Una laurea su Fantozzi. Ma tutt’altro che fantozziana: invece della risata, ha sollevato un’analisi profonda e introspettiva del ’ragioniere’ che ha cavalcato generazioni di appassionati di cinema e non solo. Lasciando una traccia, amara ma indelebile rispetto al linguaggio dei post sui social che svaniscono velocemente. Iacopo Landi, 26 anni, ha concluso gli studi nel corso di laurea in Discipline dello spettacolo e della comunicazione all’Università di Pisa (Polo San Rossore) con una tesi del tutto originale su "Paolo Villaggio in Fantozzi: tra critica sociale e comicità grottesca" evidenziando come quel personaggio goffo e colpito perennemente da insuccessi e sfortuna sia non solo triste macchietta della quotidinianità ma che, al contempo, abbia avuto la forza di entrare – con atteggiamenti e espressioni da copione – nella cultura e nel linguaggio italiano.
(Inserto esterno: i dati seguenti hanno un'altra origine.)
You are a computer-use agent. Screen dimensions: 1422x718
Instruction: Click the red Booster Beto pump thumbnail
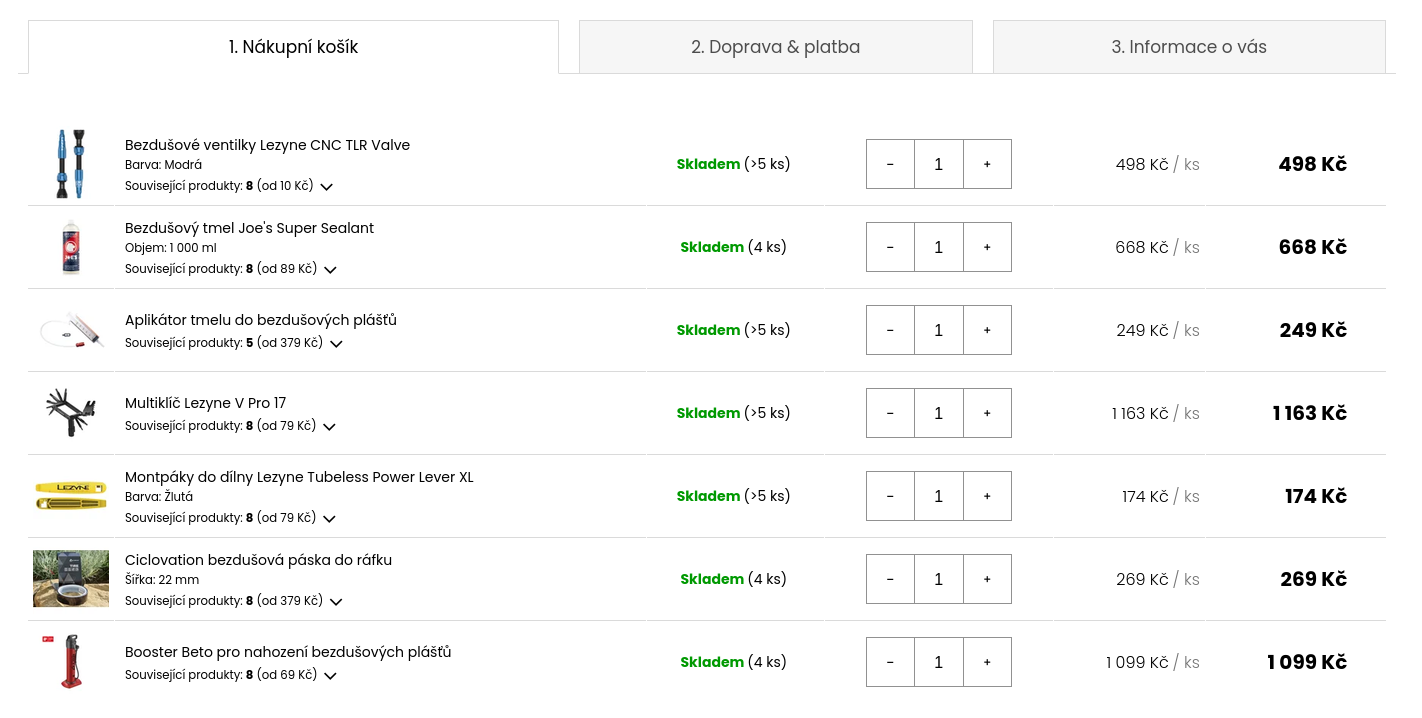[69, 661]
"Ho scelto di laurearmi su Fantozzi – racconta il neo dottore – perché personalmente ritengo che nessuno sia più riuscito fino ad oggi ad essere tanto aggressivamente critico e satirico quanto comico e divertente come il personaggio di Paolo Villaggio. Succede spesso di sentire citato il congiuntivo fantozziano e molte altre frasi iconiche del ragioniere e degli altri personaggi delle pellicole, nel parlato di tutti i giorni. Un prodotto come Fantozzi può essere letto in maniera diversa a seconda di chi lo guarda: funziona sia come puramente slapstick grottesco sia come critica sociale. E questa critica rimane di un’attualità disarmante, quasi sessant’anni dopo. La servilità e l’inamovibilità sono un problema che continua a tormentare il mondo, con una popolazione che rimane schiava di una gerarchia basata sulla quantità dei capitali, limitandosi ad osservazioni spesso sterili sui social media in post che rimarranno nella mente delle persone per qualche minuto al massimo. Al giorno d’oggi, manca un Fantozzi. Questa maschera fa qualcosa di diverso – prosegue Iacopo Landi – si aggrappa violentemente al ricordo utilizzando la comicità, costringendo lo spettatore ad essere cosciente di se stesso in quanto parte del sistema. In particolare nella mia tesi ho preso in analisi il primo film della saga uscito nel 1971, evidenziando i contenuti chiave del contesto storico e cinematografico, parlando di commedia all’italiana e del regista Luciano Salce, analizzando la figura di Paolo Villaggio sul set e fuori, e le sue idee di comicità e infine commentando alcune scene chiave del film per evidenziarne le funzioni comiche e critiche".